BEGIN ARTICLE
A palette knife have become a vital part of the painter’s arsenal. Promoted from life as a lowly paint mixer, it has become more commonly associated with oil painters looking to increase the texture and marks of paintings.
Types of palette knives
The original palette knife resembled the larger one you find in your kitchen drawer. The palette knife has a flat blade that is curved at the end for artists to mix oil paint on a palette.
The small trowel-shaped knife often called a palette knife is actually a painting knife. It’s designed to smear paint across a canvas without getting your hands dirty thanks to its raised handle. These painting knives date back centuries and were a favored painting implement of artists like Vincent van Gogh and Picasso (more on that later).
Enthusiasm for painting knives is growing. Artists have begun to supplement their collection with paint scrapers, putty knives and anything else they can find in a hardware store. The implements have gotten bigger as the canvases have gotten larger. Visual artist Gerhard Richter uses a very wide, flat implement for his work as well as squeegees to pull thick paint across his canvases.
How to use a painting knife
A painting knife has no brush marks, but they leave marks of their own, something that painters have exploited to maximum effect. You can use knives to scratch, spread and dab, with each side of the knife used to create different effects.
Beyond spreading thick paint onto a canvas with a broad sweep, using a palette knife can be quite tricky. So it can feel unwieldy next to a paint brush. You will also generally get through far more paint when using a knife, and there may be more waste.
END ARTICLE
GIVEN TASK 1:
Answer these questions using the article on palette knives:
(a) What is the small trowel-shaped knife actually called?
(b) Besides a very wide, flat implement, what does Gerhard Richter use to pull thick paint across his canvases?
(c) What three actions can a knife be used for?
GIVEN TASK 2:
For each statement, say whether it agrees with the article on palette knives. Answer yes or no and quote the words that decide it.
(a) The original palette knife has a flat blade curved at the end.
(b) Working with a knife generally uses less paint than working with a brush.
(c) Painting knives are a recent invention.
GIVEN TASK 3: Reproduce the passage of the article on palette knives from "The small trowel-shaped" to "across his canvases.".
The data that comes next has no connection to the article on palette knives.
BEGIN RAW DATA
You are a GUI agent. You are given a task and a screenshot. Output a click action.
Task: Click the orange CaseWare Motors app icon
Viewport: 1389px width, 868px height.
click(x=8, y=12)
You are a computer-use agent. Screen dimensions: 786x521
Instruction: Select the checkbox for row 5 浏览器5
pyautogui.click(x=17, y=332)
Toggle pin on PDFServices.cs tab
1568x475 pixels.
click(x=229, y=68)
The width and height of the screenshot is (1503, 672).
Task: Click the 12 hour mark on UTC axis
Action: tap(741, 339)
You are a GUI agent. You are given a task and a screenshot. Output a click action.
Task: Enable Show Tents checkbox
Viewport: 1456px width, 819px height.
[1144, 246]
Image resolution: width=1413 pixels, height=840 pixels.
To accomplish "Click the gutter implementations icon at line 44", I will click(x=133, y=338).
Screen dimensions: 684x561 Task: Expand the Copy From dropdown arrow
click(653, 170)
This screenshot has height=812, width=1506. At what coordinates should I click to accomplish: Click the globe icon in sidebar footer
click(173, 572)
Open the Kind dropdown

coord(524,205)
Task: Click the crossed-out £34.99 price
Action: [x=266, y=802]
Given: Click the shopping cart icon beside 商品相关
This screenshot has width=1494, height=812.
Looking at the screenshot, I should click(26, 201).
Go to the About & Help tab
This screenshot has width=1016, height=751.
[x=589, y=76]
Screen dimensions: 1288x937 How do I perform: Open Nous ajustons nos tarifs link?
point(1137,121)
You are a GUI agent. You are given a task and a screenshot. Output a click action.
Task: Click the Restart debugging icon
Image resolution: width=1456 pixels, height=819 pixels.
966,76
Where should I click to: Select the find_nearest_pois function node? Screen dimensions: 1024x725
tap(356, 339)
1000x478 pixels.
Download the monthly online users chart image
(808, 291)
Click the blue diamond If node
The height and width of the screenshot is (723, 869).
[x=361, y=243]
END RAW DATA
WRITTEN ANSWER 1:
(a) A painting knife.
(b) Squeegees.
(c) To scratch, spread and dab.

WRITTEN ANSWER 2:
(a) Yes: "The palette knife has a flat blade that is curved at the end"
(b) No: "You will also generally get through far more paint when using a knife"
(c) No: "These painting knives date back centuries"

WRITTEN ANSWER 3:
The small trowel-shaped knife often called a palette knife is actually a painting knife. It’s designed to smear paint across a canvas without getting your hands dirty thanks to its raised handle. These painting knives date back centuries and were a favored painting implement of artists like Vincent van Gogh and Picasso (more on that later).
Enthusiasm for painting knives is growing. Artists have begun to supplement their collection with paint scrapers, putty knives and anything else they can find in a hardware store. The implements have gotten bigger as the canvases have gotten larger. Visual artist Gerhard Richter uses a very wide, flat implement for his work as well as squeegees to pull thick paint across his canvases.